Kathleen Anne Berroth and David Michael Diehr debated just about anything after they met in 1996 in their American cultures literature class at Sandy Union High School in Sandy, Ore.
“I was a super-liberal hippie,” said Ms. Berroth, who goes by Katie, and was new to the school. “David was, I guess, an independent Ayn Rand reader.”
They sat next to each other in class, and argued over symbolism, new literary terms and Ayn Rand’s book “Anthem” after he recommended it to her.
“I never asked her out,” said Mr. Diehr, who transferred to another school a few months later. “But I definitely thought about it.”
She then went East, and graduated from Wellesley with a degree in Japanese, and received an M.B.A. from N.Y.U. He graduated from the University of Oregon with a degree in philosophy.
Twenty-two years later, in 2018, after he recognized her smile and dimples in a photo she posted on the dating app OkCupid, he got a second chance.
“You remind me very much of a girl I knew 20 years ago,” he messaged her on May 12. “So, shot in the dark, did you go to high school in Sandy, Oregon,” said Mr.
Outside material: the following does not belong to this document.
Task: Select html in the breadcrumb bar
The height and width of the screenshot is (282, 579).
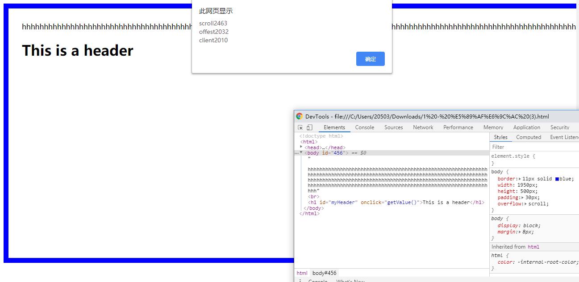Action: coord(302,273)
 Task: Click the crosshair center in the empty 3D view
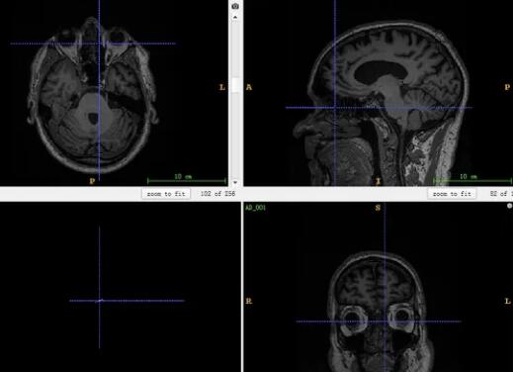click(100, 301)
Diehr, 40, who is a software product manager in the Portland office at Expeditors International, a freight forwarding company in Seattle.
A day later she messaged back.
“Hah, well, yes,’” said Ms. Berroth, 39, the director of corporate strategy and business operations at Zillow, a real estate technology company in Seattle, where they both live. They are now looking for a house in Portland, Ore.
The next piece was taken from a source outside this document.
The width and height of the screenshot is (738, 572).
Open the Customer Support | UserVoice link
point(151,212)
They met that day at Rogue Eastside Brewery in Portland on Mother’s Day, while she was visiting her mother and stepmother. (Ms. Berroth, who lived two hours away by plane in San Francisco, had decided since she had no luck meeting anyone online there she would give it a try in Portland where she planned to spend half her time).
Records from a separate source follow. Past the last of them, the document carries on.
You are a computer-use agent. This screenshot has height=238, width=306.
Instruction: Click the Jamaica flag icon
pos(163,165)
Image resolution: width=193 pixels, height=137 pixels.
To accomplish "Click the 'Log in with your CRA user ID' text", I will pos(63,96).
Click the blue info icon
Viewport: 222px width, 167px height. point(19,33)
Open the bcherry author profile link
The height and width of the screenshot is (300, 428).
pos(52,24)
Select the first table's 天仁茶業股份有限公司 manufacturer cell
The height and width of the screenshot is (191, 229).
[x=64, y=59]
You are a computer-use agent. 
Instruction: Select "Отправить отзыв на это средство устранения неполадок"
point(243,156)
“The first date was full of history of over 20 years,” said Mr. Diehr, and at the end of the date she asked him if he wanted to kiss her, and he did.
The following weekend they went to the Portland Art Museum, and by the end of the weekend Mr. Diehr asked her if he could call her his girlfriend.
“Yes, let’s do this,” she recalled saying. “His emotional honesty and heart were disarming.’’
They video chatted when she went on a three-week trip to visit friends in Singapore and Hong Kong, and then saw each other almost every weekend when she got back.
“Every night he would send me a song, and we call it David’s lullabies,’’ she said. “I have a whole playlist of 60 songs.”
He proposed 10 months after they reunited when they took a trip to Japan in a little garden at Nanzenji Temple in Kyoto.
They had planned to get married May 16 at the Exchange Ballroom, an events space in Southeast Portland, expecting 200 guests including some from Japan, Hong Kong, Scotland and Australia. But that was before the coronavirus outbreak.
Instead, they were married on the same date in the front garden at the home of Peggy Berroth and Sara Kirschenbaum, the bride’s mother and stepmother.
“My moms pulled together a beautiful day beyond all expectations,” Ms. Berroth said. Nicholas Pyle, a Universal Life minister, and the fiancé of Ms. Berroth’s sister, officiated, before 11 socially distanced, masked family members, her mother’s dog and a photographer.
The couple also brought a foot-and-a-half-tall almond coconut cake from the Wandering Goose restaurant in Seattle, with plenty of leftovers for guests. They celebrated as a playlist of songs from 1996 was played.
“They were songs from the year we met,’’ Ms. Berroth said.